In microeconomics, economies of scale are the cost advantages that enterprises obtain due to size, output, or scale of operation, with cost per unit of output generally decreasing with increasing scale as fixed costs are spread out over more units of output.
Often operational efficiency is also greater with increasing scale, leading to lower variable cost as well.
Economies of scale apply to a variety of organizational and business situations and at various levels, such as a business or manufacturing unit, plant or an entire enterprise. For example, a large manufacturing facility would be expected to have a lower cost per unit of output than a smaller facility, all other factors being equal, while a company with many facilities should have a cost advantage over a competitor with fewer.
Some economies of scale, such as capital cost of manufacturing facilities and friction loss of transportation and industrial equipment, have a physical or engineering basis.
The economic concept dates back to Adam Smith and the idea of obtaining larger production returns through the use of division of labor. Diseconomies of scale are the opposite.

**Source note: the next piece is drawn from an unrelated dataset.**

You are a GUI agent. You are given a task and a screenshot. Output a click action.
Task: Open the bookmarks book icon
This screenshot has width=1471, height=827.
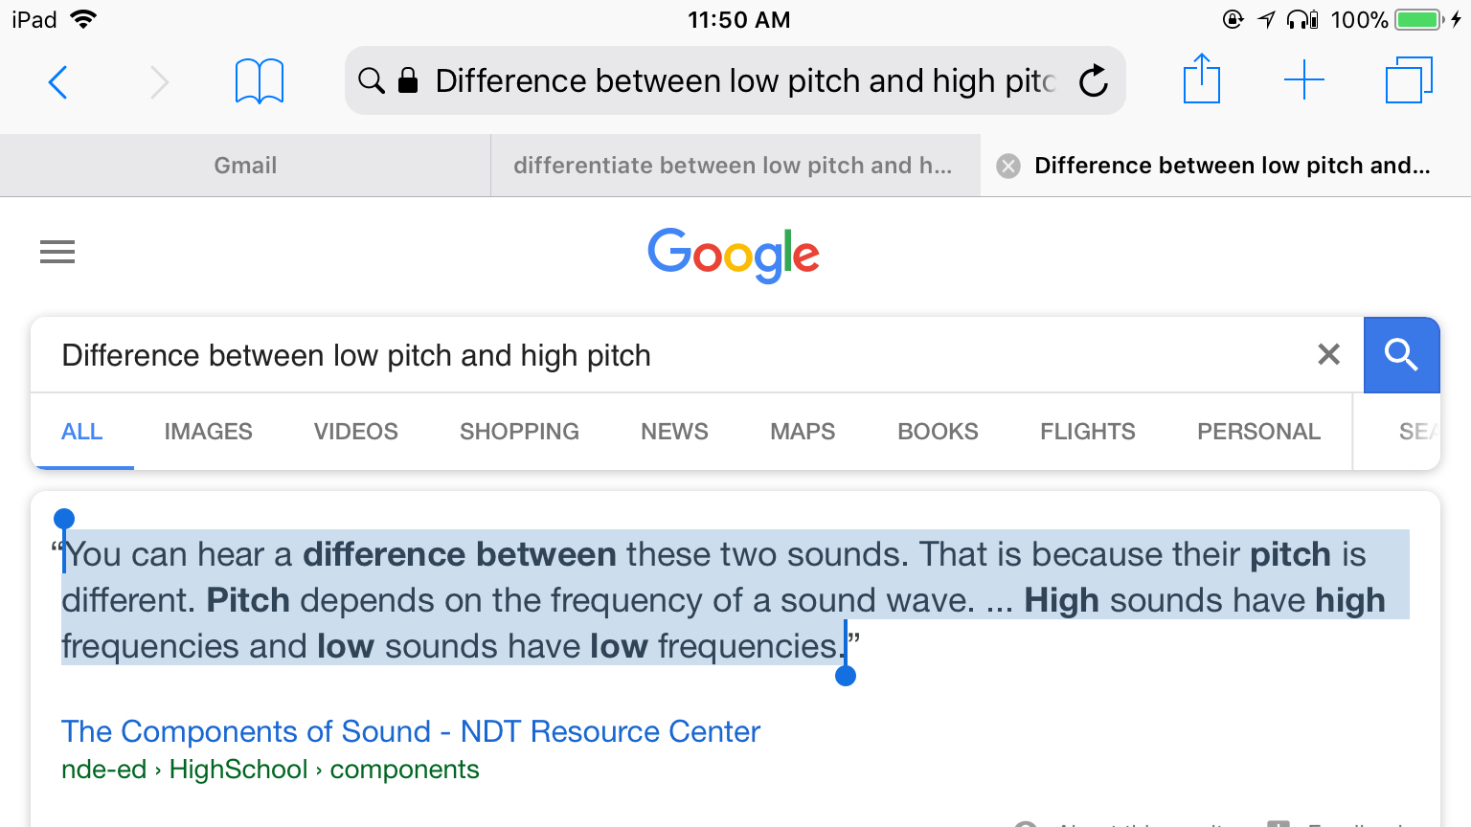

Economies of scale often have limits, such as passing the optimum design point where costs per additional unit begin to increase. Common limits include exceeding the nearby raw material supply, such as wood in the lumber, pulp and paper industry. A common limit for low cost per unit weight commodities is saturating the regional market, thus having to ship product uneconomical distances. Other limits include using energy less efficiently or having a higher defect rate.
Large producers are usually efficient at long runs of a product grade (a commodity) and find it costly to switch grades frequently. They will therefore avoid specialty grades even though they have higher margins. Often smaller (usually older) manufacturing facilities remain viable by changing from commodity grade production to specialty products.〔Manufacture of specialty grades by small scale producers is a common practice in steel, paper and many commodity industries today. See various industry trade publications.〕〔

==Overview==
The simple meaning of economies of scale is doing things more efficiently with increasing size or speed of operation.〔
〕 Economies of scale often originate with fixed capital, which is lowered per unit of production as design capacity increases. In wholesale and retail distribution, increasing the speed of operations, such as order fulfillment, lowers the cost of both fixed and working capital. Other common sources of economies of scale are purchasing (bulk buying of materials through long-term contracts), managerial (increasing the specialization of managers), financial (obtaining lower-interest charges when borrowing from banks and having access to the a greater range of financial instruments), marketing (spreading the cost of advertising over a greater range of output in media markets), and technological (taking advantage of returns to scale in the production function). Each of these factors reduces the long run average costs (LRAC) of production by shifting the short-run average total cost (SRATC) curve down and to the right.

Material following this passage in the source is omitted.